TASK DIRECTIONS >>
Reproduce, word for word, the passage of the court's ruling on the motion to strike from "Here, the defendant" up to and including "viable cause of action.".

#### PAGE ####

Here, the defendant moves to strike counts four, six and seven of the plaintiffs complaint. The defendant argues that each of those counts fail to properly plead a viable cause of action.

A. Count Four

In the fourth count of the complaint, the plaintiff alleges that the defendant breached its contract with the plaintiff despite the part performance by the plaintiff. The defendant states that this count should be stricken since "part performance is not an independent cause of action . . . [and] the doctrine of part performance is not recognized in actions at law and is not available in such actions to recover damages."

This court cannot find any cases to support the plaintiffs contention that "part performance" is an independent cause of action that may be pled separate and apart from a breach of contract claim. "Part performance" is a doctrine which takes an oral agreement out of the statute of frauds. Part performance is an allegation which would amount to an element of breach of contract. See Dulara Building Investment Corp. v. Boston Five Mortgage Corp., Superior Court, judicial district of Middlesex, Docket No. 064203 (Mar. 1, 1993, Higgins, J.) (holding that the "plaintiff having alleged both elements of part performance has alleged sufficient facts to state a cause of action for a breach of contract"). Allegations of part performance can be elements to state a cause of action for breach of contract, however, standing alone, they do not amount to an independent cause of action. Therefore, the defendant's motion to strike the fourth count of the plaintiffs complaint is hereby granted.

Since the motion to strike the fourth count of the plaintiffs complaint is granted on the ground that "part performance" does not state a cause of action independent from the breach of contract claim in the first count, the court need not address the defendant's further argument that "the doctrine of part performance is not recognized in actions at law and is not available in such actions to recover damages."

B. Counts Six and Seven

In the sixth count of the complaint, the plaintiff alleges that the defendant violated the Connecticut Unfair Trade Practices Act ("CUTPA") in that the defendant's conduct "constituted an unfair act or practice in the conduct of trade or commerce . . . [and] that said conduct violated or offended public policy, was immoral, unethical or unscrupulous and was substantially injurious to other business, including [plaintiff]." The plaintiff further alleges in the sixth count that the defendant's conduct "also violated established concepts of fairness with regard to . . . trade or commerce."

#### RECORDS ####

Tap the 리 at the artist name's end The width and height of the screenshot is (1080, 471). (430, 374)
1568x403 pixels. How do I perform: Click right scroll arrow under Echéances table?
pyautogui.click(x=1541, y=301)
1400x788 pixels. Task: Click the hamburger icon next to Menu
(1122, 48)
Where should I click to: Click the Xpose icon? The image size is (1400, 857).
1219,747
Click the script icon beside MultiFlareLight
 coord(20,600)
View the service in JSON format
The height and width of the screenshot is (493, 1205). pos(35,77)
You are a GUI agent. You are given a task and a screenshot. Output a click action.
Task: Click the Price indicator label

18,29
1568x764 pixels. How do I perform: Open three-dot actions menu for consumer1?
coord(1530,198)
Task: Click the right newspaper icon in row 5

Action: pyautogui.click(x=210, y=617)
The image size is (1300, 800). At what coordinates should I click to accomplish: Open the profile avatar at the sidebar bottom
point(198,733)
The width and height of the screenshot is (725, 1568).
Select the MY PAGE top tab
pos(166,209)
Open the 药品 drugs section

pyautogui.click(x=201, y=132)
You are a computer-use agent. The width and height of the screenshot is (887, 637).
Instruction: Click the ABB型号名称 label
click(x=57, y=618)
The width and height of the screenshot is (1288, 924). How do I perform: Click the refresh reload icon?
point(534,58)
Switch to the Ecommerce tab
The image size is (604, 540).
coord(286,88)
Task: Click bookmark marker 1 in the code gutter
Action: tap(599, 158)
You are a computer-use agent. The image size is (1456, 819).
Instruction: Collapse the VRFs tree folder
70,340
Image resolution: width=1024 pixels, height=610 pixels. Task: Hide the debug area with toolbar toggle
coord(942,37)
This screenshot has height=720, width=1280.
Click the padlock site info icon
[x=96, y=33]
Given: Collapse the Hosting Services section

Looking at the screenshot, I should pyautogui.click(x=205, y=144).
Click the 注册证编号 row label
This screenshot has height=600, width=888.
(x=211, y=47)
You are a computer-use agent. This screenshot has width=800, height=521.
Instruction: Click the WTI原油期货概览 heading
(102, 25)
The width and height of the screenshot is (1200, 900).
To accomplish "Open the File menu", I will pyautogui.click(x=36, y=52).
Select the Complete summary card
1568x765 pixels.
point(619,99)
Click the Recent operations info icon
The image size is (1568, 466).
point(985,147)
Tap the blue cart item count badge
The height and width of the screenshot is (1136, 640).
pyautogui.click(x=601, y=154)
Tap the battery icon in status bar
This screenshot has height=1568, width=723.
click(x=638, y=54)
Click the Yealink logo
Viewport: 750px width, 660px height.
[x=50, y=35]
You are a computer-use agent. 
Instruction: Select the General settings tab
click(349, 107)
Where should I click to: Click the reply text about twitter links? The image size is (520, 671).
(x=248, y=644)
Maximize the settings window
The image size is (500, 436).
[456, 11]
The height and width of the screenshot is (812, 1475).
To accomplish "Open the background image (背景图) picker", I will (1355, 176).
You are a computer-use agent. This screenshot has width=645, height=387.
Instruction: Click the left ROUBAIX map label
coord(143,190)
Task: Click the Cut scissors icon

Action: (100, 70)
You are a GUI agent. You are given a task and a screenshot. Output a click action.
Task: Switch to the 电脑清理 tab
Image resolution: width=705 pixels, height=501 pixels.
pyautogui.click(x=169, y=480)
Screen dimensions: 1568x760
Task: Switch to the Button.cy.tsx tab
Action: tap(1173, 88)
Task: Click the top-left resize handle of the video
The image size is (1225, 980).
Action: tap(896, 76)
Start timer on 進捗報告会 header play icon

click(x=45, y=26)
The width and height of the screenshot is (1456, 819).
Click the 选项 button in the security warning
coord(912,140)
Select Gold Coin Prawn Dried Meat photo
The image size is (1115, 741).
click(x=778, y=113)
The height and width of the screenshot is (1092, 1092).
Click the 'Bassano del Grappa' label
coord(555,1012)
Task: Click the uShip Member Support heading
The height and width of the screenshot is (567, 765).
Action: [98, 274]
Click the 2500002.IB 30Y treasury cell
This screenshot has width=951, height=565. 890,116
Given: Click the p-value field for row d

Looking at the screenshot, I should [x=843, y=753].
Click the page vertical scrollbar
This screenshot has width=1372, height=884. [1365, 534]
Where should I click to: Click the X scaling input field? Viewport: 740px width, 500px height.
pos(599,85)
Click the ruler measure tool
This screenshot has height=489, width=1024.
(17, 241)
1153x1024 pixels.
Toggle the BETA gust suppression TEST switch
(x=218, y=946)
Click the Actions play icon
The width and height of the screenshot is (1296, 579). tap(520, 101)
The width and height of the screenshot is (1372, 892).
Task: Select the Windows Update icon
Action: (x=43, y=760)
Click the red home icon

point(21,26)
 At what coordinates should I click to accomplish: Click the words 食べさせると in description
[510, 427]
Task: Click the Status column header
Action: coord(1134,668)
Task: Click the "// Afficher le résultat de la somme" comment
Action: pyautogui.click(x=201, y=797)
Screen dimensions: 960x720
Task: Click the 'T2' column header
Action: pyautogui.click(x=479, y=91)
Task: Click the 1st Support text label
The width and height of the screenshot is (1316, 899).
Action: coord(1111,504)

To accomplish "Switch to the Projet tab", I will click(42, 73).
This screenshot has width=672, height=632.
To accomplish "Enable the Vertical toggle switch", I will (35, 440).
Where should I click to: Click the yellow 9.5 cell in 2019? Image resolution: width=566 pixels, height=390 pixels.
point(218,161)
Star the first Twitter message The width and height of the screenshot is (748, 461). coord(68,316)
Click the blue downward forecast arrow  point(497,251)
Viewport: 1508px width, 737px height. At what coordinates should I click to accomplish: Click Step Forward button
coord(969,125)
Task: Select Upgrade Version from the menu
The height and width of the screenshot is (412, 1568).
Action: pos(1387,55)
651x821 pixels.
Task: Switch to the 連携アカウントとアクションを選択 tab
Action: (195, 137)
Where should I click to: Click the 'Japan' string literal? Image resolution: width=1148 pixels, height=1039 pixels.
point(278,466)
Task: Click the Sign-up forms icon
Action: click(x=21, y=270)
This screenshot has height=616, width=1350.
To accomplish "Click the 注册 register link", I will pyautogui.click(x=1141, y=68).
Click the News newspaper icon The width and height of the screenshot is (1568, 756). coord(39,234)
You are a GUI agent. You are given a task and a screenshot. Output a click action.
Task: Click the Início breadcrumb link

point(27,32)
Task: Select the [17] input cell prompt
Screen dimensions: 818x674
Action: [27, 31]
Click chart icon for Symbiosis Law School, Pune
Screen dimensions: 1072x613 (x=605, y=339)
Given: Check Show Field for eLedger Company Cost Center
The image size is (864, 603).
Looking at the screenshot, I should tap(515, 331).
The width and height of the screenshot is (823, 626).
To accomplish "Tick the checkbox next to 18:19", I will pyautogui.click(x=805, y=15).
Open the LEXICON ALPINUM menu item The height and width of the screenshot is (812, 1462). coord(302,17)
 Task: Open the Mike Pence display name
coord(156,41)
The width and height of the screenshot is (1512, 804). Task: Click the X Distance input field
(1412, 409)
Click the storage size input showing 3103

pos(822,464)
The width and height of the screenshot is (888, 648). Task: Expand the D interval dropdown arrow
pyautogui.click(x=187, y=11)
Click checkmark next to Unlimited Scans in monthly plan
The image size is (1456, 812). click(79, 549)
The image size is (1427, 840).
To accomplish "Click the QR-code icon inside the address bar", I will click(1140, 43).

####

EXPECTED OUTPUT >>
Here, the defendant moves to strike counts four, six and seven of the plaintiffs complaint. The defendant argues that each of those counts fail to properly plead a viable cause of action.